Gianluca Grignani, torna a parlare, dopo un anno e mezzo di silenzio, dovuto ad un’indagine della polizia, battezzata “Operazione paradiso”, riguardante un traffico di droga per la quale nell’agosto del 2007, Grignani è finito sui giornali accusato di “cessione”. “Dicono che, durante una festa, avrei offerto gratuitamente cocaina a una persona” spiega al settimanale ‘Vanity fair’ , ma aggiunge: “Non ricordo l’episodio specifico. Ma non escludo che sia successo. Perché è vero che ho fatto uso di cocaina”.

Grignani ha ammesso, infatti, di fare uso di droghe sin da ragazzo: “Perché lo facevano gli altri, per divertimento, soprattutto per la voglia di provare. Mi è sempre piaciuto provare di tutto, e l’ho fatto. Beh, quasi tutto. E non parlo solo di droghe. Vale per il cibo: in India, ho mangiato le formiche e i grilli fritti. Mi sono fermato solo di fronte al cervello di scimmia, che mi hanno servito a tavola in Thailandia. Vale per gli sport estremi che pratico, come lo sci-alpinismo. E, mentalmente, è sempre da lì che arriva la mia voglia di andare contro, la molla che mi ha spinto a fare un secondo disco, La fabbrica di plastica, completamente diverso da Destinazione paradiso, nonostante il successo che avevo ottenuto”.
Grignani continua a raccontarsi: “Chiariamo - puntualizza. - Non sono un consumatore abituale. E, soprattutto, è stata una stronzata, un errore tremendo… Tirare di cocaina non è come farsi una canna. Non c’è paragone. La cocaina distorce la percezione reale delle cose. Pensi che ti faccia stare meglio e, invece, amplifica i tuoi problemi, te li fa sembrare insormontabili. Ti dà l’impressione di avvicinarti agli altri, perché sniffi in compagnia, ma, in realtà , ti allontana dalle persone. E, contrariamente a quanto si dice, dà assuefazione. Diventa una routine: quando esci c’è sempre qualcuno che ne ha un po’ e, se non c’è, ti sembra di non divertirti. Il giorno dopo, poi, ti senti addosso un peso enorme. Oltre a quello dell’alcol. Perché la cocaina ti porta anche a bere di più”.
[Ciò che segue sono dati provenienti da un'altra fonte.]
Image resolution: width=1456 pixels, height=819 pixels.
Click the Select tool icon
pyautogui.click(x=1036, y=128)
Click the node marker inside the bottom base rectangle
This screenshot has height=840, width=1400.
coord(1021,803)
Dopo essere finito su tutti i giornali, Grignani ha deciso di smettere con le droghe e ammette: “Non vorrei doverlo dire, ma quel casino un po’ mi ha fatto bene, mi ha svegliato”.
Poi pensa alla figlia Ginevra di tre anni e dice: “il fatto di aver provato la droga, mi consentirà di trovare il modo migliore per convincerla a non farlo e credo di avere un’arma in più rispetto a chi questa esperienza non l’ha fatta”.
Si è, inoltre, dimostrato scettico sull’utilità della droga per comporre canzoni : “È vero che negli anni Settanta molti musicisti facevano uso di stupefacenti, ma sono convinto che se anche John Lennon non avesse mai fumato una canna in vita sua, ‘Imagine’ l’avrebbe scritta lo stesso”.
Dopo questa spiacevole esperienza, il cantautore ha dunque deciso di ripartire da Sanremo; dove presenterà ‘Cammina nel sole’, il brano che darà il nome al suo nuovo album in uscita il prossimo 14 marzo.